Insel meiner Traeume
Zorn war belanglos. Sie musste ihn finden. Dann würde er sie anhören und ihr helfen. Unerschütterlich glaubte sie an ihren Erfolg. Einen Fehlschlag würde sie nicht hinnehmen.
Vielleicht wusste der illustre Lord Alex Haverston Darcourt, Marquess of Boswick, Earl of Letham, Baron Dedham nicht, dass Lady Joanna Hawkforte über gewisse Möglichkeiten verfügte, von ihrer Hartnäckigkeit abgesehen. In der gehobenen Londoner Gesellschaft mochte es ihr an Verbündeten mangeln, weil sie diese Kreise mied. Aber sie besaß genug Geld, um sich mittels schlichter Bestechung die wichtigste Einladung der Saison zu beschaffen. Außerdem hatte sie einen listigen kleinen Mann engagiert, der das Haus des Lords beobachtete, um ihr über dessen Aktivitäten zu berichten. Sobald Joanna hörte, er sei zum Carlton House aufgebrochen, fuhr sie unverzüglich dorthin.

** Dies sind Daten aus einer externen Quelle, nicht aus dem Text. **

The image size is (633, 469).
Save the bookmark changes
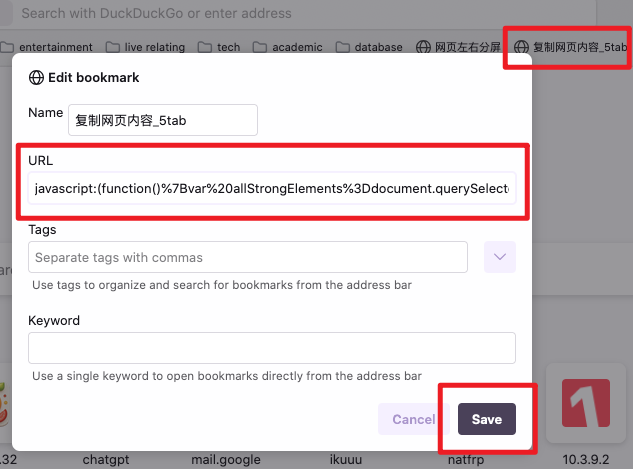486,419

Während sie ihre Suche fortsetzte, verbarg sie ihre Ungeduld. Vor langer Zeit, scheinbar in einem anderen Leben, hatte ihre geliebte Mutter ihr die Sprache des Fächers beigebracht. Angeblich von einer klugen spanischen Dame entwickelt, gestatteten die verschlüsselten Botschaften eine umfangreiche, vor neugierigen Ohren geschützte Verständigung. Aber nicht vor aufmerksamen Augen, dachte Joanna und entfaltete den exquisiten, von ihrer Mutter geerbten Fächer aus bestickter elfenbeinweißer Seide. Er passte gut zu ihrem altmodischen grünen Seidenkleid, dessen Farbe ihre haselnussbraunen Augen und das honigblonde Haar betonte. Doch solche stilistischen Feinheiten waren nicht der Grund dafür gewesen, den Fächer mitzunehmen. Vielmehr war sie einer Eingebung gefolgt, in der Hoffnung auf moralischen Beistand. Ihre Mutter und ihr Vater lagen schon sehr lange unter der Erde, und ihr einziger Verwandter war an einer fernen Küste gestrandet und seitdem verschollen. Nun stärkte der Fächer, den sie fest in der Hand hielt, ihren Mut. Für einige Sekunden schloss sie die Augen, öffnete sie wieder und starrte über die elfenbeinfarbene Seide hinweg einen ungewöhnlich attraktiven Mann an. Vor lauter Verwirrung rang sie nach Atem.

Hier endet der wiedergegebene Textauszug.